На свидание с «денежкой» ходил Парамоша куда-нибудь в Летний сад, где рисовал моментальные портреты-шаржи. Рубль штука. Два-три характерных штриха — и несомненное сходство, вздобренное иронической усмешкой. Обучаясь в художественной школе, не прочь был позировать. Опять же в угоду ее величеству «денежке». Часами терпеливо и угрюмо способен был выстаивать в одной и той же позе, забыв о происходящем, как забывал о матери, о «событиях в мире», вообще о времени. Постоянно помня о своем одиночестве, о себе как о мученике, живущем в коммунальной пещере, о себе как о непризнанном художнике, о себе как о человеке, страдающем нравственно, тогда как большинство сограждан за пределами его узилища в основном страдают желудком. «Денежкой» Парамоша как можно быстрей хотел отгородиться от всего незабытого, а точнее — не поддающегося забытью.
Когда умерла Антонина, Парамоше напомнили, что она его мать. Он молча похоронил ее, машинально бросив комок глины на крышку ее гроба, и так же машинально попытался забыть ее вновь и, если получится, — навсегда.

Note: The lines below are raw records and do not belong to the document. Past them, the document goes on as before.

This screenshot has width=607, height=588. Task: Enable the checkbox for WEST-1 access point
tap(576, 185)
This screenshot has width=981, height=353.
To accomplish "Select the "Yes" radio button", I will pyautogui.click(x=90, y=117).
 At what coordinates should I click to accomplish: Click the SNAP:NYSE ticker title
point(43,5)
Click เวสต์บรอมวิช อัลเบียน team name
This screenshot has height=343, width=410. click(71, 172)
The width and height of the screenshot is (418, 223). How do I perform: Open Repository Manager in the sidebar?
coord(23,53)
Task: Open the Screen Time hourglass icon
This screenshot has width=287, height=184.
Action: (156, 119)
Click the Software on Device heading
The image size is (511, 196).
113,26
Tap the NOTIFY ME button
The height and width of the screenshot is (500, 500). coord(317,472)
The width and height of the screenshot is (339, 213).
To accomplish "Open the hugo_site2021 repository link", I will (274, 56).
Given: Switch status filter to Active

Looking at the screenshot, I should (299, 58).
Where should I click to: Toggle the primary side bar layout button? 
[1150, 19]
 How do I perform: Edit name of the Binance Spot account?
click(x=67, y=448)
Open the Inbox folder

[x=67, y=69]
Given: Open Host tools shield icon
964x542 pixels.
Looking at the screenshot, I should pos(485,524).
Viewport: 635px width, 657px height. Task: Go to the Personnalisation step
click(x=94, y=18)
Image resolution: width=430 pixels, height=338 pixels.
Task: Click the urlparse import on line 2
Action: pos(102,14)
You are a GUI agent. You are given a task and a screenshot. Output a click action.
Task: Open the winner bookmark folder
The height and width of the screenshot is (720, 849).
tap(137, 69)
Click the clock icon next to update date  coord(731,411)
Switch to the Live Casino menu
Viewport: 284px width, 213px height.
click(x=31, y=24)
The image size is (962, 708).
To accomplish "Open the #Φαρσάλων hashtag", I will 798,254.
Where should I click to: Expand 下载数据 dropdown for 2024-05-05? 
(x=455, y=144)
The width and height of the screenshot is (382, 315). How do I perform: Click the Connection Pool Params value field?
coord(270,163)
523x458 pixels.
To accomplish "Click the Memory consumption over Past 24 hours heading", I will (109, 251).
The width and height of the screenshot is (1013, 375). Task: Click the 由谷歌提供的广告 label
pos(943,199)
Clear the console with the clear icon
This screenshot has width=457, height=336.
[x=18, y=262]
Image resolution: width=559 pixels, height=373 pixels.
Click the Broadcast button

Не получилось. Переселившись на время кз чулана в светлую материнскую комнату, Парамоша вдруг обнаружил, что мать у него была — единственная, и что любил он ее все же сильнее, чем кого-либо, и что в уродливых отношениях матери с сыном виновата «среда». (Разбирая, словно истлевшие руины, материнскую постель, ложе ее смертное руша, Парамоша в головах, под матрасом, среди заплесневелых кусков хлеба обнаружил свое фотографическое изображение 4Х 3 — на паспорт, и неожиданно был тронут находкой, какая-то искра высеклась и в душу его сухую, как в брикет торфа, запала). А в итоге ко всем своим мученическим «сбережениям» приплюсовал он и эту сыновне-материнскую печаль, хотя и выражавшуюся прежде в обоюдной забывчивости, однако таящую в себе некие искры.
В светлой материнской комнате Парамоша «влачил существование» недолго. Для занятия рисованием не хватало теперь «гробового» полумрака. Чернобелой пустыни. И Парамоша принял меры. Однажды весной он женился. Без традиционного, присущего этому мероприятию, энтузиазма.
По оформлении брачной процедуры и прописки у себя жены Парамоша успел сделать с нее моментальный рисунок-шарж, поимев за труды не традиционную «денежку», а презрительное: «Тоже мне… Репин! Разве у меня такой нос?!» И тут же Парамоша перебрался в чулан. О, этот несгораемый, непотопляемый спасительный чулан-сейф, чулан-дот, чулан-могила, наконец!